Muscle Strain and Ligament Sprain

What exactly is a muscle strain and a ligament sprain? Well, a muscle strain is exactly what it sounds like. It’s a strain on the muscle, like a tearing of the muscle itself. A ligament sprain is actually the stretching or tearing even, of a person’s ligaments. Sounds kind of rough, doesn’t it? What can a person do after a muscle strain or even a ligament sprain? There are a few things to consider when deal with these types of condition and below in a listing format, we are going to provide some of those top tips out.

  • Get Rest: We cannot stress this enough when it comes to a muscle strain or a ligament sprain. You need to make sure that you get enough rest and let your body heal. Make sure that you do not engage in strenuous activity. Give yourself time to heal.
  • Ice or Heat? When it comes to these conditions, you do not need to place any type of heat element on your strain or sprain. Ice would be a lot better because the ice will draw the so called, heat out from your injury. The heat is like the infection in your arm or leg, so always place cold elements to the strain or sprain.
  • Keep Your Legs Elevated: Keep in mind that proper elevation within the first few days after these types of injuries is vital in the healing process. The gravity of it all will assist your swelling to settle on the lowest points of your injuries.

 

Lumbar Herniated Disc

A lumbar herniated disc occurs when someone tries to lift something heavy and sometimes, there can be no reason at all, which does sound scary. Sometimes, a person can develop a lumbar herniated disc issue when he or she twists the lower back and that motion will place added stress on the discs. It’s a very common issue between people aged, thirty-five to fifty. How exactly does a lumbar disc become herniated? That’s a great question because many people have this condition and don’t even know how they got the issue or what to do with it. There is an outer ring called the annulus, which protects a gel-like interior of each individual disc. In regards of aging, as well the common wearing out system our bodies go through, a person’s discs will lose some of the fluid which makes the discs quite spongy. When the discs kind of sit on top of one another, which is what will happen with a lumbar herniated disc, it will cause a lot of pain because the cushion between the discs are disappearing.
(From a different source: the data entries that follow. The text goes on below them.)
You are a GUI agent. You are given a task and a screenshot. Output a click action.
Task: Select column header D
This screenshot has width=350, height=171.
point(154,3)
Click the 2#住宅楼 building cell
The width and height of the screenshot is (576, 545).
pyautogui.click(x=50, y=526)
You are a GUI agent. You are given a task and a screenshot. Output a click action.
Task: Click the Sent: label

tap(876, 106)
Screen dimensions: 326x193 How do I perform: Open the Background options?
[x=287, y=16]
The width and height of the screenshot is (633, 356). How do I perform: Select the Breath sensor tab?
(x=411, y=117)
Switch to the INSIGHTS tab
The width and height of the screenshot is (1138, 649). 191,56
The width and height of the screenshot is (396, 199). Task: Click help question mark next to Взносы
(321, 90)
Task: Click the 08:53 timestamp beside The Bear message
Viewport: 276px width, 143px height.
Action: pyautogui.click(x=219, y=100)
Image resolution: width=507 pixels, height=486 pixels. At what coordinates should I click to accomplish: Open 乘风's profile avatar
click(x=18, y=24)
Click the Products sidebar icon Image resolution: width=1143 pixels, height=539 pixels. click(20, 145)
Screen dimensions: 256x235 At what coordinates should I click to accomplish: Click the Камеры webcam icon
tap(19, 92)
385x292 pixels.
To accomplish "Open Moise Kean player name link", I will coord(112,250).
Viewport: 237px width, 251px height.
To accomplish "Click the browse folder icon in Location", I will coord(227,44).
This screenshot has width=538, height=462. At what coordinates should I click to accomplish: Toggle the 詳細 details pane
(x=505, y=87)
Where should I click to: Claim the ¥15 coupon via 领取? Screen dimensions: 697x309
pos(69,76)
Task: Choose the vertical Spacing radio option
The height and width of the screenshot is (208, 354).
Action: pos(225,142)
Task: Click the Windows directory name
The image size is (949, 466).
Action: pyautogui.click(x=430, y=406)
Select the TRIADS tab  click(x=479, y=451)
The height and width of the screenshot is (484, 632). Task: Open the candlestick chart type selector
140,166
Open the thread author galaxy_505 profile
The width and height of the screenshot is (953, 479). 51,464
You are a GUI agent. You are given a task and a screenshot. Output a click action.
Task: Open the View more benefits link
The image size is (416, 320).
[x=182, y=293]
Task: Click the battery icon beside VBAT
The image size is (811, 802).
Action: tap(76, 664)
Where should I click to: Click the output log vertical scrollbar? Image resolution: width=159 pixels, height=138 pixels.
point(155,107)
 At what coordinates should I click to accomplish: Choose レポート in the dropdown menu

It’s a very simple concept to understand because when there is added stress on a person’s spine, the discs have no other option than to tear, budge, or even crack. This will cause a person to feel as though their lower back is pinching and really, it is. There is not enough cushion to support the discs and they are rubbing together.


Degenerative Disc Disease

 

This type of disease is when people will hold symptoms of pain, as well radiating weakness throughout the spine area. Keep in mind that a lot of people will develop this issue over time with the general aging process. Some people will even undergo numbness throughout the spine area. With age and specific activities, a lot of people will undergo degenerative disc disease. Some will be greater, and some people will experience lesser pains from this type of disease. This type of condition usually nine times out of ten, will develop in the lower back, although some people have this disc issue all over the whole spine. It’s more common when people do get it, for it to be located in the lower back area. There are two lumbar causes and it’s very important that you know exactly what they are.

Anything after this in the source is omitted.